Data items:

══════════════════════════════

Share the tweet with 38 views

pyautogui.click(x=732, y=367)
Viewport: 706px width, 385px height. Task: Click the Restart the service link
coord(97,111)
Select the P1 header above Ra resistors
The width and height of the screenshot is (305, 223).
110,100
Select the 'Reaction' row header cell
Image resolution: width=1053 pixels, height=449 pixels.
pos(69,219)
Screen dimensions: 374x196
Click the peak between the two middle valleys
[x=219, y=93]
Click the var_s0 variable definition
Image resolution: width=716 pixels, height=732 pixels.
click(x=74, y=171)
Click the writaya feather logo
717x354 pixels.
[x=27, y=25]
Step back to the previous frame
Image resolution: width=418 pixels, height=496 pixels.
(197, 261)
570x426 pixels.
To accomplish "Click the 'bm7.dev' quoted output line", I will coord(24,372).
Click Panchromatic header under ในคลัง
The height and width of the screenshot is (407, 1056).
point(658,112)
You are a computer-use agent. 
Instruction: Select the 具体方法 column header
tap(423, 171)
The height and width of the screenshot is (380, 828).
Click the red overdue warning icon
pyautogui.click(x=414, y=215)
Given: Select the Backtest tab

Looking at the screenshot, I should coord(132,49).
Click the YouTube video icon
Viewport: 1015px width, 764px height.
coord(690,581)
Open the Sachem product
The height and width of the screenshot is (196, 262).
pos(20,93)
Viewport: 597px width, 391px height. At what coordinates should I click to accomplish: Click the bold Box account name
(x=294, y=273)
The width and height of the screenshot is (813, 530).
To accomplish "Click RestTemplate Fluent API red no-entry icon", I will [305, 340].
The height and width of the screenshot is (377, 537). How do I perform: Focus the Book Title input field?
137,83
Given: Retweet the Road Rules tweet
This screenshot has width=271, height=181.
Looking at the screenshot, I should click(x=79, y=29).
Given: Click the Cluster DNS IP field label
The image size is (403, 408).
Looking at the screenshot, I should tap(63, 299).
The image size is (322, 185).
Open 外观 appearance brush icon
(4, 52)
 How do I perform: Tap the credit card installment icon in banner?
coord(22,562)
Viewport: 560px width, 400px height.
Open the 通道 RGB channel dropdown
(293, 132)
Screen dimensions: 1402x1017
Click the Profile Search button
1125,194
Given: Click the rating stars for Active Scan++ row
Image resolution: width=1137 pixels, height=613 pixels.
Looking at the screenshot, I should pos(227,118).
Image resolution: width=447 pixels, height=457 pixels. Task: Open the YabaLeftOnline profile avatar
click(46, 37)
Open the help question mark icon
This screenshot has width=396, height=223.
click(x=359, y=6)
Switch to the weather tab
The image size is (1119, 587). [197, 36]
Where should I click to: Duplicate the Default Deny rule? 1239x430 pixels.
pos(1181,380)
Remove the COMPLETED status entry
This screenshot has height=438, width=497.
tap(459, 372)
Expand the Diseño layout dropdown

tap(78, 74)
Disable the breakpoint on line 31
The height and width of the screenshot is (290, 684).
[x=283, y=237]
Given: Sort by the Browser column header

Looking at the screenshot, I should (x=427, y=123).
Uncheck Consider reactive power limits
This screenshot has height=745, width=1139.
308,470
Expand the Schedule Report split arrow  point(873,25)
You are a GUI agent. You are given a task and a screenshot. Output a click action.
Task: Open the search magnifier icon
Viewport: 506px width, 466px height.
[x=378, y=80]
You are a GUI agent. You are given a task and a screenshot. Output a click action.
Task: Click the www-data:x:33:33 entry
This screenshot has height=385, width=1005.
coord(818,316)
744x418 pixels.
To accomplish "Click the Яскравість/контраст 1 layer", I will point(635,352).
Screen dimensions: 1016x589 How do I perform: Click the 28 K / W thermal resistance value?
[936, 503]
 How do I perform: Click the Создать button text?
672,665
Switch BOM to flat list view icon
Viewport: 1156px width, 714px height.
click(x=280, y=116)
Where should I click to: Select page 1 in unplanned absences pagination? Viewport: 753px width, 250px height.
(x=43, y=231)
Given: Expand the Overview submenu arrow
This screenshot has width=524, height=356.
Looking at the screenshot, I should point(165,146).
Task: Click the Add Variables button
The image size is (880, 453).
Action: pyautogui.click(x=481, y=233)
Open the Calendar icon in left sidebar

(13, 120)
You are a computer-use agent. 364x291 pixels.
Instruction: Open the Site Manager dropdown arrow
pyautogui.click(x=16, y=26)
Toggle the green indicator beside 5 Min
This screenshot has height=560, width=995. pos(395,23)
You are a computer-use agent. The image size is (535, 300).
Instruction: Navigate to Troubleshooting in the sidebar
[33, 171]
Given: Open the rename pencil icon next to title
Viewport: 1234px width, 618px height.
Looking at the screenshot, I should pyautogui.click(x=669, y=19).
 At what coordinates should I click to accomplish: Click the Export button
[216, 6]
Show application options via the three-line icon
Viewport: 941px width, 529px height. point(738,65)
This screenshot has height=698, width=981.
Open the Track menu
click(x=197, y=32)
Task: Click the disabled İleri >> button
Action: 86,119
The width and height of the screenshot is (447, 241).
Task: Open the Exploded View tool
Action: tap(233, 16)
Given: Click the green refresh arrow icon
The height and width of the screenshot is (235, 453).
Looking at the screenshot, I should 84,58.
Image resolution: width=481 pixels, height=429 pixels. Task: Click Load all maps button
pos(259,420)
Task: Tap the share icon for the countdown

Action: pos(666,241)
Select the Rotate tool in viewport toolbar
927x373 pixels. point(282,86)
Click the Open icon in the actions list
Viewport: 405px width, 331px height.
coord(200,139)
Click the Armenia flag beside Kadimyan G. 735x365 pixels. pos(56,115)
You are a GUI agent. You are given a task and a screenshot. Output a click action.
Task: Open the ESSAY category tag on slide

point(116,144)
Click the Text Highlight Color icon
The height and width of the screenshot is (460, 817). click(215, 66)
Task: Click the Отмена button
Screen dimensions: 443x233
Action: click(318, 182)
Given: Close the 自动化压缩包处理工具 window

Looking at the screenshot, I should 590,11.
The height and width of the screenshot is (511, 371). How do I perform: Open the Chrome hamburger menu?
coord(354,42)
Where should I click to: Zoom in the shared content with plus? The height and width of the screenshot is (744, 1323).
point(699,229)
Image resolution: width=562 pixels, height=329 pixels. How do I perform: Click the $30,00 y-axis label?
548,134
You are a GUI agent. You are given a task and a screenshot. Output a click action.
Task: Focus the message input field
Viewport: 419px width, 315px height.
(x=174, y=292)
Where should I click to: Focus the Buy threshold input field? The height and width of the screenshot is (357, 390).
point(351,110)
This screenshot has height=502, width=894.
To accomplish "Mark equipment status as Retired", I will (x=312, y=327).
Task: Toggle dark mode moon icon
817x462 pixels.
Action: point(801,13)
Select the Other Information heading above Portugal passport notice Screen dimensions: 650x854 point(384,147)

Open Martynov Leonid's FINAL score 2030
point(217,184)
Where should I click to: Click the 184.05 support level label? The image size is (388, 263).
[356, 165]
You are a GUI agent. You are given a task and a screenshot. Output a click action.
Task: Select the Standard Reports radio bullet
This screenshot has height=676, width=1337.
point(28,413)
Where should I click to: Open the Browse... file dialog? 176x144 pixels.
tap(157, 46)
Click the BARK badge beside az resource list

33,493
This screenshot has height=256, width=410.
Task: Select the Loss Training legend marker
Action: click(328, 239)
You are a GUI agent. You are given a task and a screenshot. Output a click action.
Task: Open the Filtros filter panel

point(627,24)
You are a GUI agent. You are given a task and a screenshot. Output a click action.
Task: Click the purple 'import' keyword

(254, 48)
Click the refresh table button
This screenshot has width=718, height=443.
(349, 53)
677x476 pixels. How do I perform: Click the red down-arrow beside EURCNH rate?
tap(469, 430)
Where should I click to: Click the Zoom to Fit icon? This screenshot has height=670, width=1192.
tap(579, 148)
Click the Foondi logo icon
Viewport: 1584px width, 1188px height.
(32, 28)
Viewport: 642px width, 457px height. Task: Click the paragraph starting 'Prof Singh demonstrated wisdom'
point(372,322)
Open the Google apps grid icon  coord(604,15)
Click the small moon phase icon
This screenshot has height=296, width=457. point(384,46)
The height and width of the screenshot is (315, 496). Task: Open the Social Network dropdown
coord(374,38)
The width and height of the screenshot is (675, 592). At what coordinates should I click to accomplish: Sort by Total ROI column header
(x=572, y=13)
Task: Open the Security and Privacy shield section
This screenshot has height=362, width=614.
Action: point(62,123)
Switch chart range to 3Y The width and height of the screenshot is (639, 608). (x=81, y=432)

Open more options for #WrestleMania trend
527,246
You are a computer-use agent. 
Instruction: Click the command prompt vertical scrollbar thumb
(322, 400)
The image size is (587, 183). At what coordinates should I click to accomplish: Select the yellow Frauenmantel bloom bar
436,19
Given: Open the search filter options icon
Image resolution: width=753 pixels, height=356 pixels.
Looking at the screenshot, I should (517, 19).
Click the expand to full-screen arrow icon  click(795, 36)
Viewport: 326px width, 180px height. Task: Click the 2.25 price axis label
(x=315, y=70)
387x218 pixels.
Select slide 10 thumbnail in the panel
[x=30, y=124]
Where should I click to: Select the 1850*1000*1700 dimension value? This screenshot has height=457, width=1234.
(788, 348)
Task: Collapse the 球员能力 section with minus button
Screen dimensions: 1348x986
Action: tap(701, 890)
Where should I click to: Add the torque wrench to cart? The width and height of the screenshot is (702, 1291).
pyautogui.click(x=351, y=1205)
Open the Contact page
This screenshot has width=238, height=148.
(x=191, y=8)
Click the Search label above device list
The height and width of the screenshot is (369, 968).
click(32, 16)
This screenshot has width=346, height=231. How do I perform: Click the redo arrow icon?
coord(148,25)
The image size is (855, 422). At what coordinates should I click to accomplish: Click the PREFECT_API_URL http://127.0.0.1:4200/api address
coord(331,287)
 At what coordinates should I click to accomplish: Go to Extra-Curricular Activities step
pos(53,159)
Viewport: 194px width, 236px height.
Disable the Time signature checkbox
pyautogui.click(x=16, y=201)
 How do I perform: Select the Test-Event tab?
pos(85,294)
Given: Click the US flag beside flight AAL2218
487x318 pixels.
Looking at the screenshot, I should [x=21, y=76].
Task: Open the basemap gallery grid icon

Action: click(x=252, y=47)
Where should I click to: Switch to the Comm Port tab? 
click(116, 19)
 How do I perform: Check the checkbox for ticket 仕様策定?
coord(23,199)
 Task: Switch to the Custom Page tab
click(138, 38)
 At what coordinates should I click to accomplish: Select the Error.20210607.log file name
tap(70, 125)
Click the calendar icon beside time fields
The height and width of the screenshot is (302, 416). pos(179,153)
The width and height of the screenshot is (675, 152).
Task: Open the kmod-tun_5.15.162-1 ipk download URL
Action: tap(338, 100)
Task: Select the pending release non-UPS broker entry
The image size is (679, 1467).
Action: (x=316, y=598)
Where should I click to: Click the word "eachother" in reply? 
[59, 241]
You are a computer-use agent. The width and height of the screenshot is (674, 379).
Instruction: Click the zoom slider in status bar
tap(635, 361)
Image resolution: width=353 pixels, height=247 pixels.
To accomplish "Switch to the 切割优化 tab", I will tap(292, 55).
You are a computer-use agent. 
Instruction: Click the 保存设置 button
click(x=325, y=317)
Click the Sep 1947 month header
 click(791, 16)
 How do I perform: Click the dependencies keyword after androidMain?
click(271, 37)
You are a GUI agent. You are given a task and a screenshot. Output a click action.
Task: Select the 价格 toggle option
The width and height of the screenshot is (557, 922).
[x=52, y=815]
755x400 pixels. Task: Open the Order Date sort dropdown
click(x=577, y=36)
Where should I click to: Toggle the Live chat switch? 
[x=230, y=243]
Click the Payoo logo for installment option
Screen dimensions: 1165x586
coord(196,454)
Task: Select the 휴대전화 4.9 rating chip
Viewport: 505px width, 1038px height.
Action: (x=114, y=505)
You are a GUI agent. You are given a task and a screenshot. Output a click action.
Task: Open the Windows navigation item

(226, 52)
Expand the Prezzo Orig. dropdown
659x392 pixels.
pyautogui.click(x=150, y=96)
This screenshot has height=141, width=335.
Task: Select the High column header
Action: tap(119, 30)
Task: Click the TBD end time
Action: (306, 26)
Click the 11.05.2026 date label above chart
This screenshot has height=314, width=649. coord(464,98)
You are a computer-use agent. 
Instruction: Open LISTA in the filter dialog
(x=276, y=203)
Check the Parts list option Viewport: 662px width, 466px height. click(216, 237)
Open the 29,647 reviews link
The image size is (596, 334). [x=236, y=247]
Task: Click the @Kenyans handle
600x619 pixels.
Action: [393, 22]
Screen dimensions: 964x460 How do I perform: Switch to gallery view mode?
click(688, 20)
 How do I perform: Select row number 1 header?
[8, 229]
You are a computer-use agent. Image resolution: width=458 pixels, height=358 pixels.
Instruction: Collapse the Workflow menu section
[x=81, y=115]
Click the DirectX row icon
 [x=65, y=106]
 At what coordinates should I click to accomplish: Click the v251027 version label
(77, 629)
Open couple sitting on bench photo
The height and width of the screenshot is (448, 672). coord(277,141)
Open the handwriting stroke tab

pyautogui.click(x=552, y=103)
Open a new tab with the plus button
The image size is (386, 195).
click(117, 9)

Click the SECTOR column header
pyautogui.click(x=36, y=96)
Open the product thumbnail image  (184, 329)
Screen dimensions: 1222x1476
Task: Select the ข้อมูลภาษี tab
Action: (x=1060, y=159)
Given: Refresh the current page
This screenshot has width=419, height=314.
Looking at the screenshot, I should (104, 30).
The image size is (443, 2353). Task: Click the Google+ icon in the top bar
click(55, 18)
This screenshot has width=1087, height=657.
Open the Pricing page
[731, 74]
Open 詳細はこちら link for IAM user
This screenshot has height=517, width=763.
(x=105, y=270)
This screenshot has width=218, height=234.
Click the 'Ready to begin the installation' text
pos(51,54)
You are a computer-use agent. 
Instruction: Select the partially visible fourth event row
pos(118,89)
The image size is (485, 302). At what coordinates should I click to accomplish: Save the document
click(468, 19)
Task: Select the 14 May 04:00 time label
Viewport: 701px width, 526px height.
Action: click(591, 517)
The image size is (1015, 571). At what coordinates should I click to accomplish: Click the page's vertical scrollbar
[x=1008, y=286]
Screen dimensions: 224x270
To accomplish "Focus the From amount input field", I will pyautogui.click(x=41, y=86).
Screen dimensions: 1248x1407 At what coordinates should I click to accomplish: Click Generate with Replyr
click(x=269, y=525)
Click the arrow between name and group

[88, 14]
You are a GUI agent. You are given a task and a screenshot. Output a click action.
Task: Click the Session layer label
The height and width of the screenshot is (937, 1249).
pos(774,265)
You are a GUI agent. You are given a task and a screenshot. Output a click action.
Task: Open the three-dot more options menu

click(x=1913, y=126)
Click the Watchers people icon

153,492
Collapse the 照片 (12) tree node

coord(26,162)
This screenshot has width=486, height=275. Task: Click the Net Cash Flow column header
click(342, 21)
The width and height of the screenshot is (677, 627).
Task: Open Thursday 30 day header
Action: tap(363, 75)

══════════════════════════════

• What to produce
Set down, exactly as written, each line of the data from its opening line through the one containing "The width and height of the screenshot is (813, 530).". Output nothing more.

• Written solution
Share the tweet with 38 views

pyautogui.click(x=732, y=367)
Viewport: 706px width, 385px height. Task: Click the Restart the service link
coord(97,111)
Select the P1 header above Ra resistors
The width and height of the screenshot is (305, 223).
110,100
Select the 'Reaction' row header cell
Image resolution: width=1053 pixels, height=449 pixels.
pos(69,219)
Screen dimensions: 374x196
Click the peak between the two middle valleys
[x=219, y=93]
Click the var_s0 variable definition
Image resolution: width=716 pixels, height=732 pixels.
click(x=74, y=171)
Click the writaya feather logo
717x354 pixels.
[x=27, y=25]
Step back to the previous frame
Image resolution: width=418 pixels, height=496 pixels.
(197, 261)
570x426 pixels.
To accomplish "Click the 'bm7.dev' quoted output line", I will coord(24,372).
Click Panchromatic header under ในคลัง
The height and width of the screenshot is (407, 1056).
point(658,112)
You are a computer-use agent. 
Instruction: Select the 具体方法 column header
tap(423, 171)
The height and width of the screenshot is (380, 828).
Click the red overdue warning icon
pyautogui.click(x=414, y=215)
Given: Select the Backtest tab

Looking at the screenshot, I should coord(132,49).
Click the YouTube video icon
Viewport: 1015px width, 764px height.
coord(690,581)
Open the Sachem product
The height and width of the screenshot is (196, 262).
pos(20,93)
Viewport: 597px width, 391px height. At what coordinates should I click to accomplish: Click the bold Box account name
(x=294, y=273)
The width and height of the screenshot is (813, 530).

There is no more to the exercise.